Al ver esto, todos murmuraban, diciendo: “Se ha ido a alojar en casa de un pecador”.
Pero Zaqueo dijo resueltamente al Señor: “Señor, voy a dar la mitad de mis bienes a los pobres, y si he perjudicado a alguien, le daré cuatro veces más”.
Y Jesús le dijo: “Hoy ha llegado la salvación a esta casa, ya que también este hombre es un hijo de Abraham, porque el Hijo del hombre vino a buscar y a salvar lo que estaba perdido”.
Esta es una de las pequeñas historias dentro de la gran historia del evangelio que más me han gustado siempre. De pequeño me imaginaba a un tipo pequeño, grueso, con las manos gordotas y sudorosas de tanto robar, subiéndose a la desesperada al árbol para ver a Cristo. Y una vez allá arriba, recibió el milagro de la mirada del Señor. Una mirada que iba acompañada del mayor regalo que pueda recibir un ser humano del mismísimo Dios encarnado: voy a tu casa, recíbeme.

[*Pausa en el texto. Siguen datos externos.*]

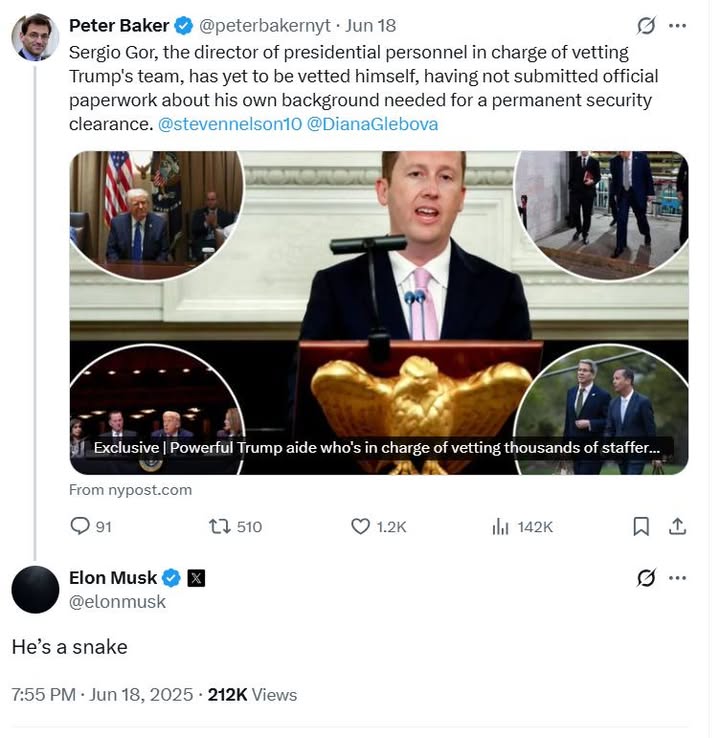This screenshot has height=738, width=720.
Task: Open more options menu on Elon Musk's tweet
Action: coord(678,578)
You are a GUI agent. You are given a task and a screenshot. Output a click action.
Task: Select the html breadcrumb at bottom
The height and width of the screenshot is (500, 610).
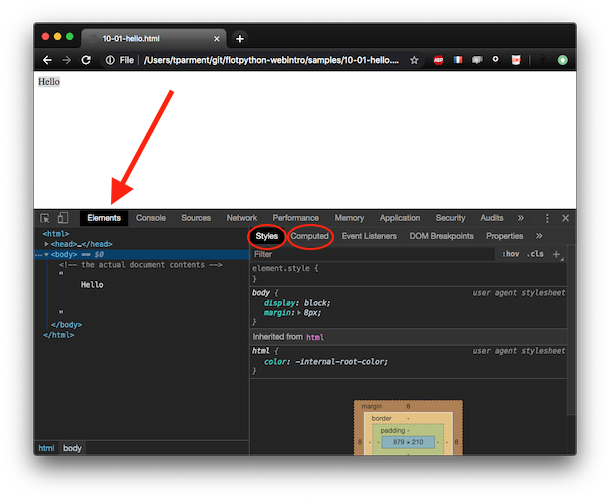tap(46, 449)
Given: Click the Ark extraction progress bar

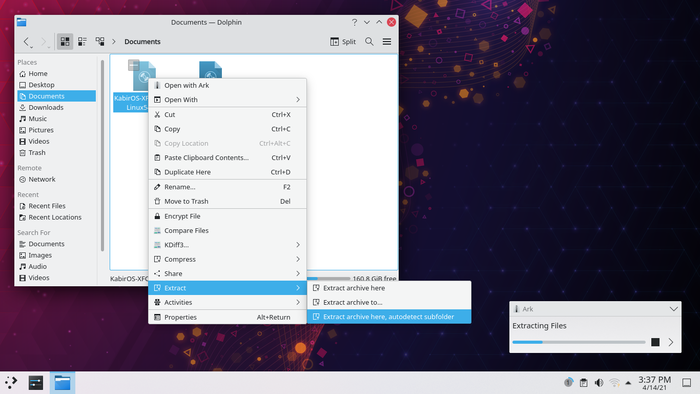Looking at the screenshot, I should [579, 342].
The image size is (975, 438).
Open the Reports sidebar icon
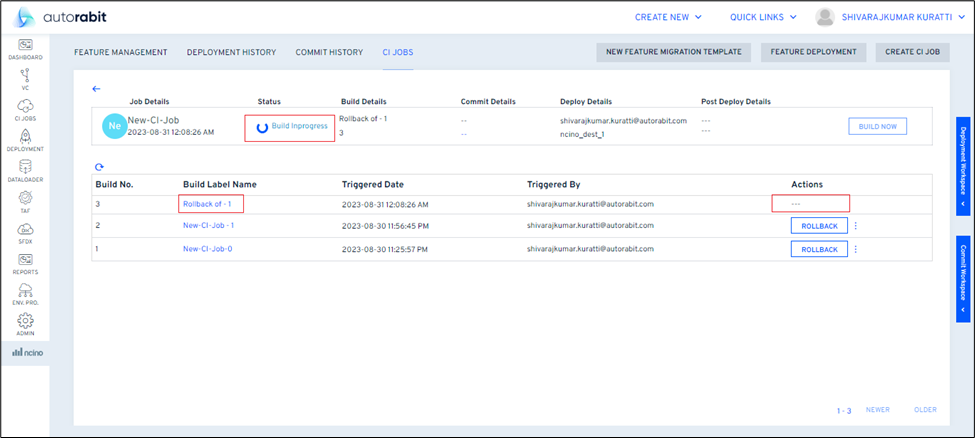[25, 263]
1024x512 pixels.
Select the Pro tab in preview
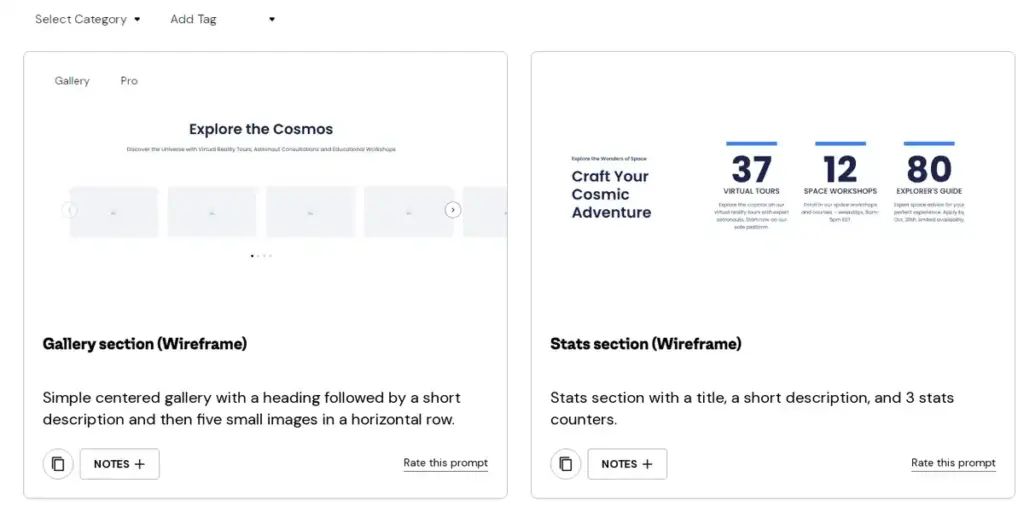point(129,81)
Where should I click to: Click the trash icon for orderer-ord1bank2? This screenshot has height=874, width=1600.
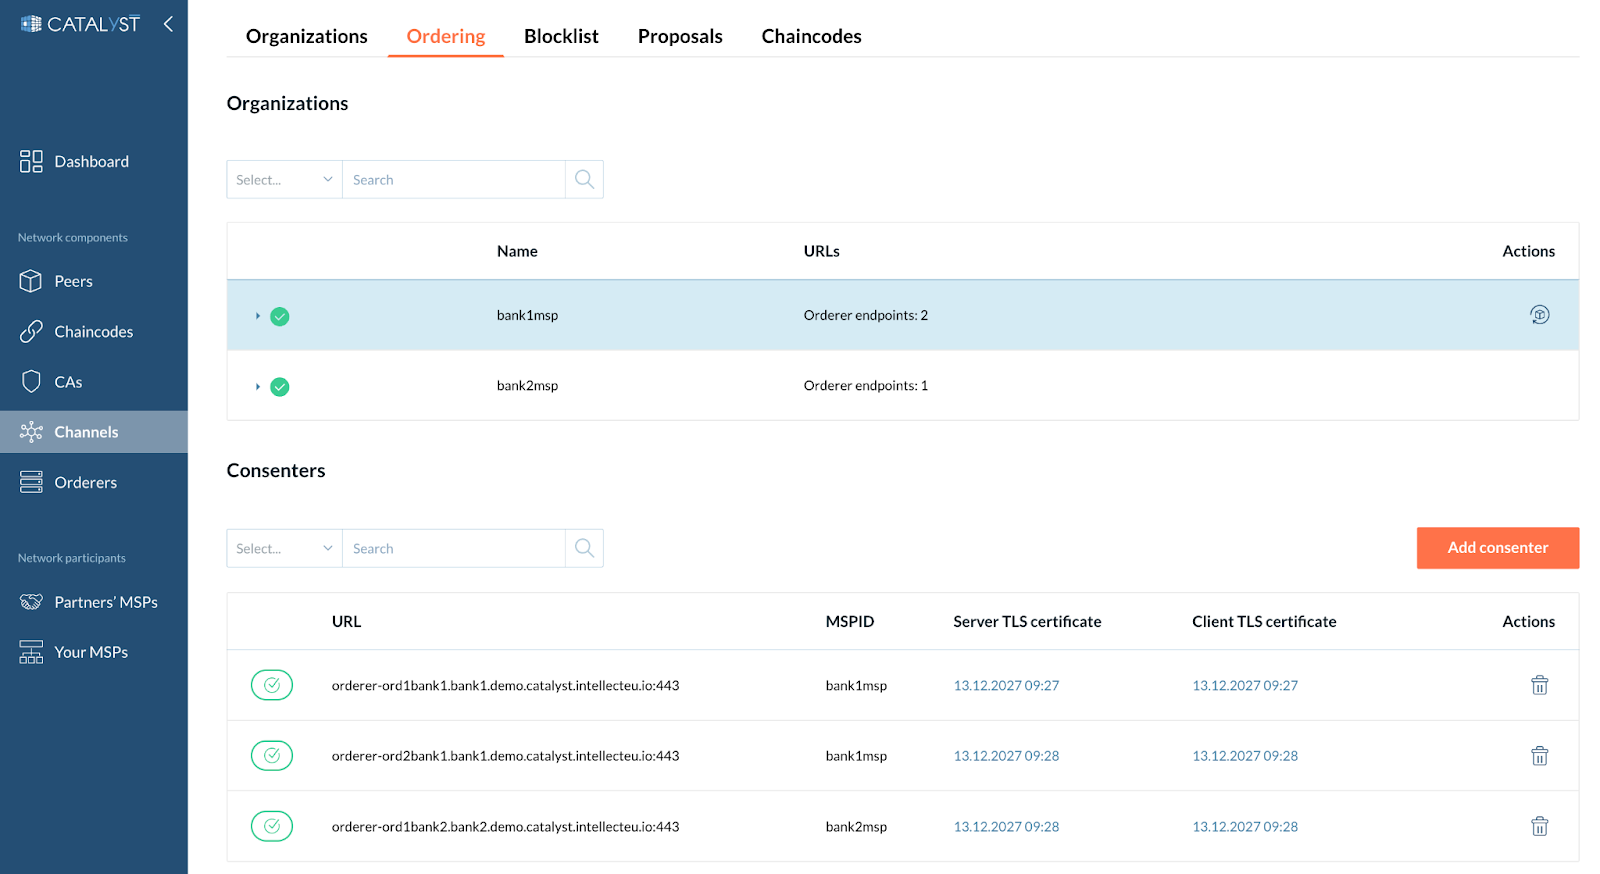[x=1539, y=826]
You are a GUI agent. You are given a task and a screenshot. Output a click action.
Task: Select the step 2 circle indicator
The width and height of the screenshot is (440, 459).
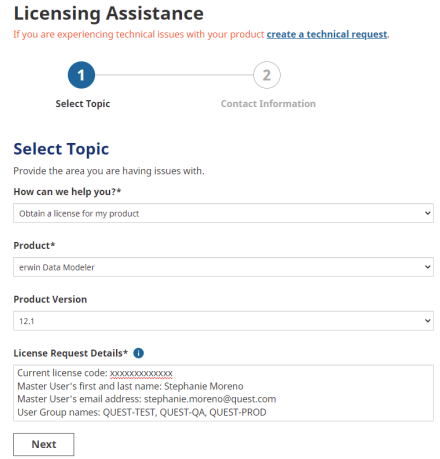click(x=267, y=75)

Imaginaos el vuelco que debió dar el corazón en el pecho de Zaqueo. “¿Quién?, ¿yo?, ¿a mí?, ¿a mi casa?”. Seguro que bajó volando del árbol, poniendo en peligro su integridad física, y salió disparado como una centella a su hogar. Una vez allí lo dispuso todo para recibir al galileo, de forma que no quedara ningún detalle sin cubrir. Pero en medio del ajetreo tuvo tiempo de sentarse y reflexionar sobre lo que en verdad significaba aquello. Entonces se dio cuenta de que el Salvador le ofrecía su amistad a cambio de nada. Y que con una buena comida, un ambiente agradable y una amena conversación no podría devolverle el bien que estaba recibiendo. No, lo que Cristo quería de él no era unos platos apetitosos y una atención primorosa. Zaqueo supo que Jesús no quería algo de él, sino a él. Y entonces reconoció su pecado. Se sintió sucio. Se sintió ladrón. Se sintió manipulador y opresor de los más pobres y necesitados. Y se arrepintió. Y se entregó al Señor. Y dijo para que todos le oyeran que desde ese momento él sería un hombre nuevo. No sólo dejaría de robar y saquear. Restituiría con creces lo robado. Y de lo que le sobrara daría la mitad a los pobres. El Zaqueo publicano corrupto había muerto en lo alto del árbol. La mirada de Cristo le mató. La mirada del Señor le convirtió. La gracia de Dios le transformó.
Hoy necesitamos que el Señor nos mire. Necesitamos que el Señor nos mande bajar del árbol para entrar a cenar en nuestra casa. Como nos dice en el libro del Apocalipsis: “Mira que estoy a la puerta y llamo; si alguno escucha mi voz y abre la puerta, yo entraré a él y cenaré con él y él conmigo” (Ap 3,20). Debemos seguir los pasos de Zaqueo. Debemos reconocer nuestros pecados, hacer obras dignas de arrepentimiento y provocar que el Señor diga “Hoy ha llegado la salvación a esta casa”. Que la casa de nuestro corazón esté siempre abierta a la llegada de Cristo. Y cuando llegue, démosle aquello que Él pide de nosotros: nuestra vida, nuestra voluntad, nuestro amor agradecido.